Unsurprisingly, Unilever approached the Labour Court (LC) to review and set aside the arbitration award. It raised the following jurisdictional points:

  • Whether the arbitrator had the jurisdiction to arbitrate the dispute in light of the dispute having been referred more than six months after the dispute arose (without an accompanying condonation application).
  • Whether the arbitrator had the power or jurisdiction to make such an award given that the appellant employees only sought a declaratory award, declaring them permanent employees as envisioned in section 198B of the LRA.

In response, the appellant employees contended that, while the dispute may have arisen in April 2017, the dispute was a "continuing wrong (akin to an unfair labour practice)". Accordingly, the referral was not late and there was no need to apply for condonation.

The LC's decision and subsequent LAC appeal

Olivier AJ presided over the review application before the Labour Court. The court accepted that the dispute arose in April 2017. In relation to whether it was a "continuing wrong", the judge was of the view that:

"[T]he very nature of the disputes contemplated in sections 198A, 198B and 198C is that 'they recur on a monthly basis, for example, less favourable monthly remuneration or benefits'; and that there would be no purpose to the time limit prescribed in section 198D(3) of the LRA if all such disputes were considered as a 'continuing wrong'."
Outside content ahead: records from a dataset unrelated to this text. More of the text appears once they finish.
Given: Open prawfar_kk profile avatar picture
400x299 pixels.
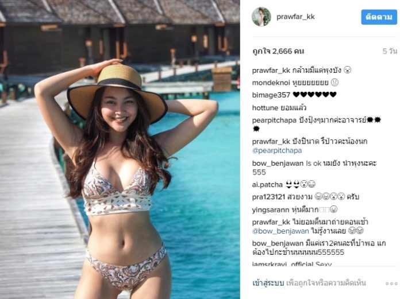Looking at the screenshot, I should click(261, 17).
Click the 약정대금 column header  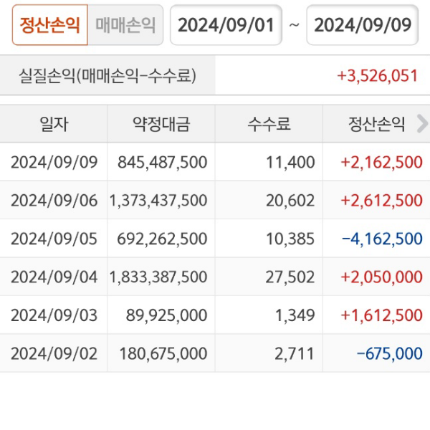(x=161, y=124)
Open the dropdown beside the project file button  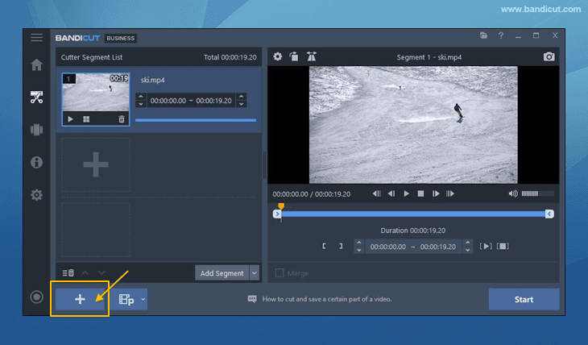[143, 300]
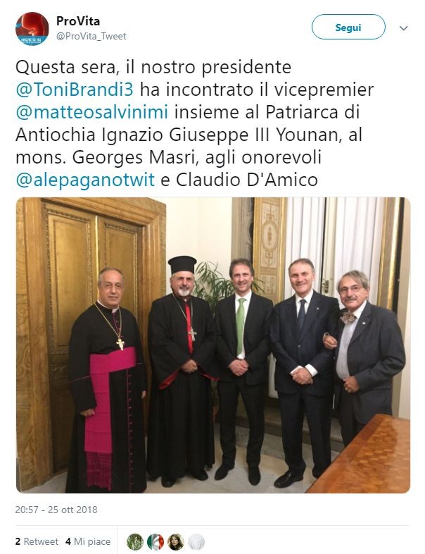The width and height of the screenshot is (425, 554).
Task: Show the 4 Mi piace list
Action: point(88,541)
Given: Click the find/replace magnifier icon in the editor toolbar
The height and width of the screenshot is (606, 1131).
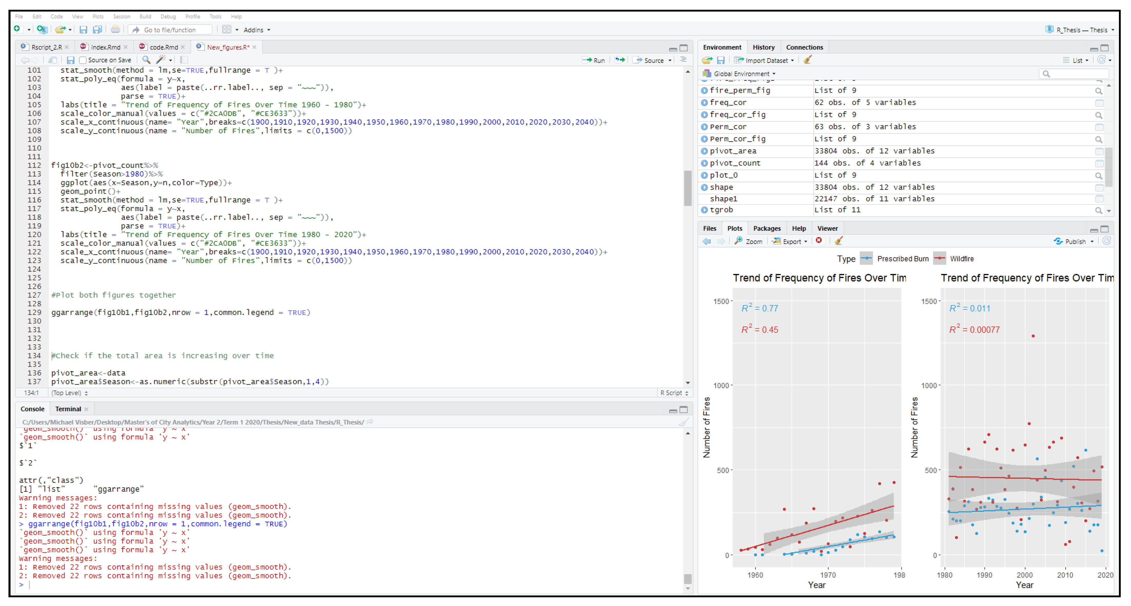Looking at the screenshot, I should tap(146, 60).
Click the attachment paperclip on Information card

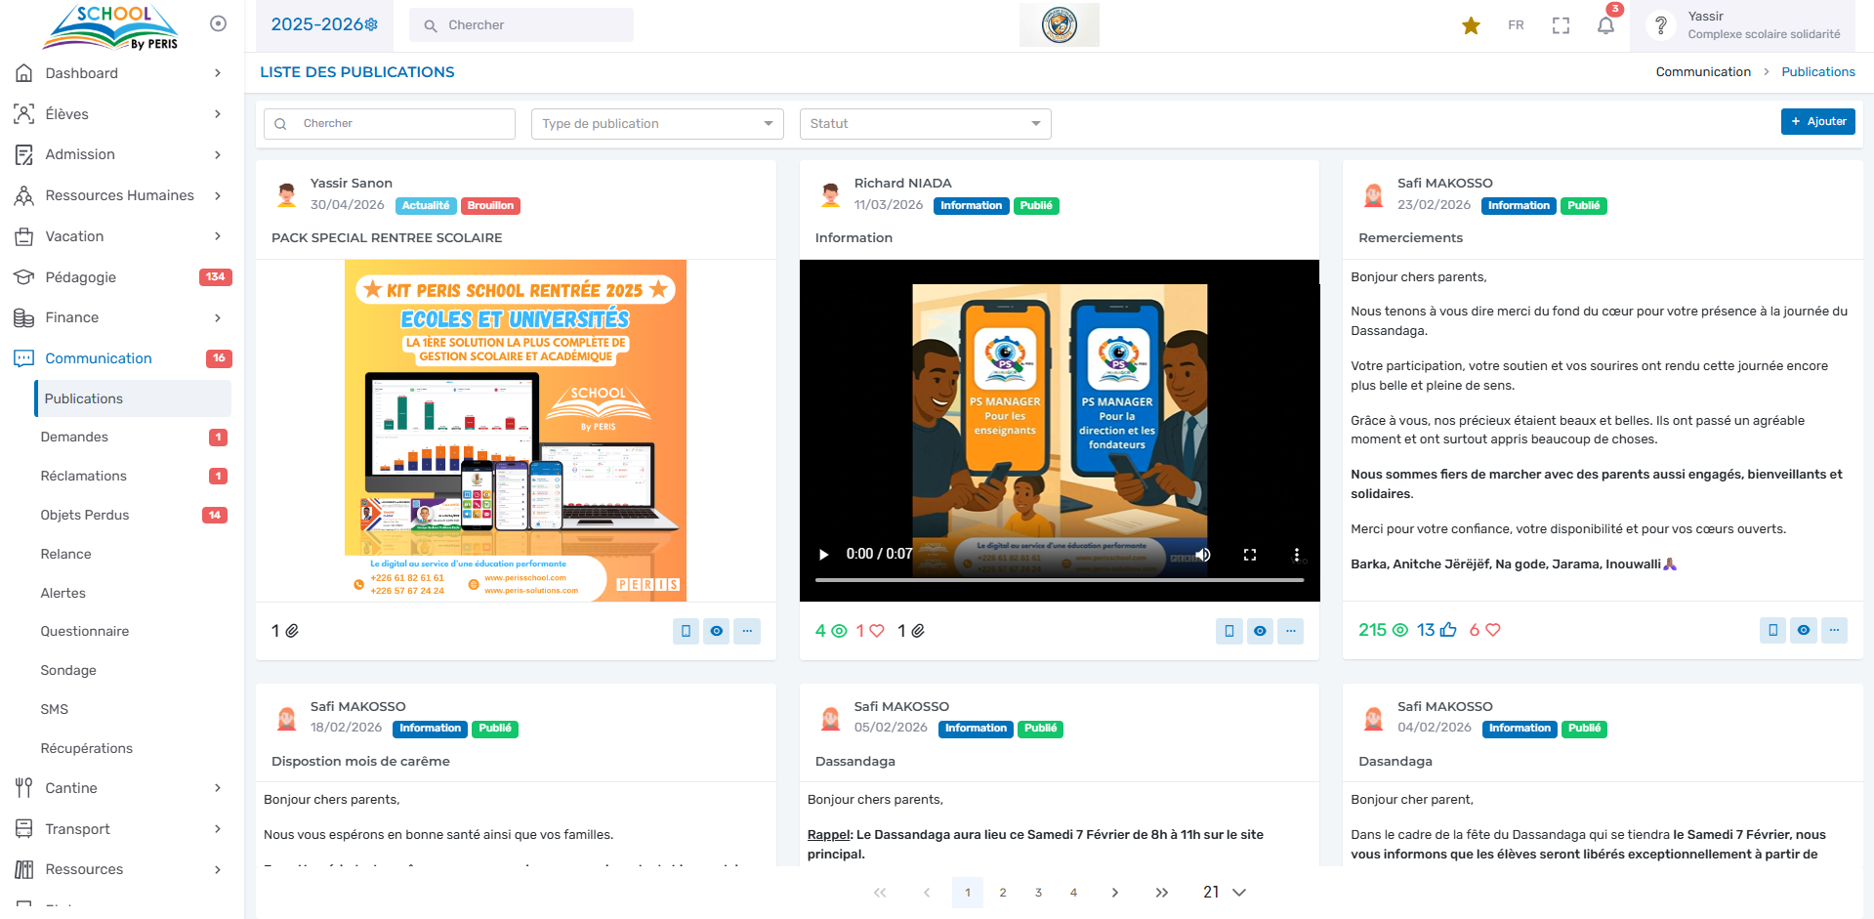coord(918,631)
In support of the above, Olivier AJ referred to the cases of SABC v CCMA and Others [2010] 3 BLLR 251 (LAC) and Eskom Holdings SOC Ltd v NUM obo Kyaya and Others [2017] 8 BLLR (LC).

In deciding the second jurisdictional question, Olivier AJ concluded that there was no evidence to support the findings of the arbitrator and thus set aside the award.
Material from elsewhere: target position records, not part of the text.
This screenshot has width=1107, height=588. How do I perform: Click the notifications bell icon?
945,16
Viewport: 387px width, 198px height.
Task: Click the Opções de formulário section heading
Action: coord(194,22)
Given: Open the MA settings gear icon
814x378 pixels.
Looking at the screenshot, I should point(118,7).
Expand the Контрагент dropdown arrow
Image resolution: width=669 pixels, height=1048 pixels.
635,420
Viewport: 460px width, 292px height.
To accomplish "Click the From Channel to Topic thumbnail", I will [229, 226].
On appeal to the LAC, the parties relied on the same arguments, varied slightly by the appellant employees who contended that although the dispute arose in April 2017, the "wrong" occurred on the date of commencement of employment of each of the individual appellant employees and continued daily until the dispute arose on 12 April 2018. Therefore, the dispute was referred timeously.

The LAC found that the "act or omission" referred to in section 198D(3) of the LRA is clearly that which gave rise to the dispute. As long as it is the same "act or omission", a dispute can only have one initial date on which it arose. According to the LAC:

"[t]he only period relative to the facts of this matter, when Unilever could conceptually have been in contravention of section 198B, is when the fixed-term contracts were in place and were to be renewed, and that period, we know is the period preceding April 2017. Thus the 'act or omission concerned', being an alleged failure by Unilever to comply with section 198B, could only have occurred before, or in, April 2017."

As long as no fixed-term contracts were in place, the act or omission concerned could not have recurred or be "ongoing". The LAC concurred with the findings of Olivier AJ in the LC and dismissed the appeal. It then held that it was unnecessary to comment on the veracity of the second jurisdictional point raised by Unilever as it was moot.


This decision provides a comprehensive explanation as to what constitutes a continued wrong in the context of the timeframes afforded to an aggrieved party in terms of section 198D. The case reiterates the importance of complying with the allocated timeframes within which to refer a dispute. Failure to do so could, as in this instance, obfuscate an otherwise promising case.